* _Data extract_
+--

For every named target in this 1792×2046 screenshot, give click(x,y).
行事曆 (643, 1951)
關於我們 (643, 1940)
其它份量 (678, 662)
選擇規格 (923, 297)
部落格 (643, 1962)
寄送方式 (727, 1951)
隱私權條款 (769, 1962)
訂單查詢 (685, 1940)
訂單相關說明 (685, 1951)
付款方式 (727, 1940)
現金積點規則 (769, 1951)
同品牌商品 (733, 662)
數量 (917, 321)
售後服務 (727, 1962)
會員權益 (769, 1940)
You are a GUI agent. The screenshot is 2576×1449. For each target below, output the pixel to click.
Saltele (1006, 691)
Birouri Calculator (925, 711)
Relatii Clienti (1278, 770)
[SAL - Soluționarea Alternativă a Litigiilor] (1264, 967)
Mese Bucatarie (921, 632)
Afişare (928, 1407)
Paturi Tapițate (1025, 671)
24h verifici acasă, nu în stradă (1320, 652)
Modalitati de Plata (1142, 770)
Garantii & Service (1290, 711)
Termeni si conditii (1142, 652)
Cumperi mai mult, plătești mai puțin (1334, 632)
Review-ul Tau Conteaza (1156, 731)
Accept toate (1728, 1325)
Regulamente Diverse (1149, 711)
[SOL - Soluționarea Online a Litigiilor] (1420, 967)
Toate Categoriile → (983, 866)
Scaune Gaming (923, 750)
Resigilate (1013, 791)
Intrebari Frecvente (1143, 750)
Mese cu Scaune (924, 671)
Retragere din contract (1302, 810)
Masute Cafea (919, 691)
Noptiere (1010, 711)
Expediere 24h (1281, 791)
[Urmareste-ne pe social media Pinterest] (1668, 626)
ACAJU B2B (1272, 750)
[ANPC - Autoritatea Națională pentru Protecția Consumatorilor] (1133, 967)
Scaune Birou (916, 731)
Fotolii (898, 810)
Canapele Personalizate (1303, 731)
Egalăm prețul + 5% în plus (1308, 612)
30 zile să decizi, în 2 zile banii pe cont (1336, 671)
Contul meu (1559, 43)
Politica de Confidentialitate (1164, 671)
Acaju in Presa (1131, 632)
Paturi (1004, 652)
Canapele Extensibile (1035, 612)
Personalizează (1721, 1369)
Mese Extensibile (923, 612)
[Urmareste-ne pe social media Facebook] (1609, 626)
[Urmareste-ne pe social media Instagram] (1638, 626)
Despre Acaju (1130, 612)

+--

* _To be done_
Give the data as a Markdown table with the columns No. and Entry, numbering each line and leaving out blank lines. Begin at the first line of the data and stop after the line containing "Egalăm prețul + 5% în plus (1308, 612)".

* _Response_
| No. | Entry |
|---|---|
| 1 | For every named target in this 1792×2046 screenshot, give click(x,y). |
| 2 | 行事曆 (643, 1951) |
| 3 | 關於我們 (643, 1940) |
| 4 | 其它份量 (678, 662) |
| 5 | 選擇規格 (923, 297) |
| 6 | 部落格 (643, 1962) |
| 7 | 寄送方式 (727, 1951) |
| 8 | 隱私權條款 (769, 1962) |
| 9 | 訂單查詢 (685, 1940) |
| 10 | 訂單相關說明 (685, 1951) |
| 11 | 付款方式 (727, 1940) |
| 12 | 現金積點規則 (769, 1951) |
| 13 | 同品牌商品 (733, 662) |
| 14 | 數量 (917, 321) |
| 15 | 售後服務 (727, 1962) |
| 16 | 會員權益 (769, 1940) |
| 17 | You are a GUI agent. The screenshot is 2576×1449. For each target below, output the pixel to click. |
| 18 | Saltele (1006, 691) |
| 19 | Birouri Calculator (925, 711) |
| 20 | Relatii Clienti (1278, 770) |
| 21 | [SAL - Soluționarea Alternativă a Litigiilor] (1264, 967) |
| 22 | Mese Bucatarie (921, 632) |
| 23 | Afişare (928, 1407) |
| 24 | Paturi Tapițate (1025, 671) |
| 25 | 24h verifici acasă, nu în stradă (1320, 652) |
| 26 | Modalitati de Plata (1142, 770) |
| 27 | Garantii & Service (1290, 711) |
| 28 | Termeni si conditii (1142, 652) |
| 29 | Cumperi mai mult, plătești mai puțin (1334, 632) |
| 30 | Review-ul Tau Conteaza (1156, 731) |
| 31 | Accept toate (1728, 1325) |
| 32 | Regulamente Diverse (1149, 711) |
| 33 | [SOL - Soluționarea Online a Litigiilor] (1420, 967) |
| 34 | Toate Categoriile → (983, 866) |
| 35 | Scaune Gaming (923, 750) |
| 36 | Resigilate (1013, 791) |
| 37 | Intrebari Frecvente (1143, 750) |
| 38 | Mese cu Scaune (924, 671) |
| 39 | Retragere din contract (1302, 810) |
| 40 | Masute Cafea (919, 691) |
| 41 | Noptiere (1010, 711) |
| 42 | Expediere 24h (1281, 791) |
| 43 | [Urmareste-ne pe social media Pinterest] (1668, 626) |
| 44 | ACAJU B2B (1272, 750) |
| 45 | [ANPC - Autoritatea Națională pentru Protecția Consumatorilor] (1133, 967) |
| 46 | Scaune Birou (916, 731) |
| 47 | Fotolii (898, 810) |
| 48 | Canapele Personalizate (1303, 731) |
| 49 | Egalăm prețul + 5% în plus (1308, 612) |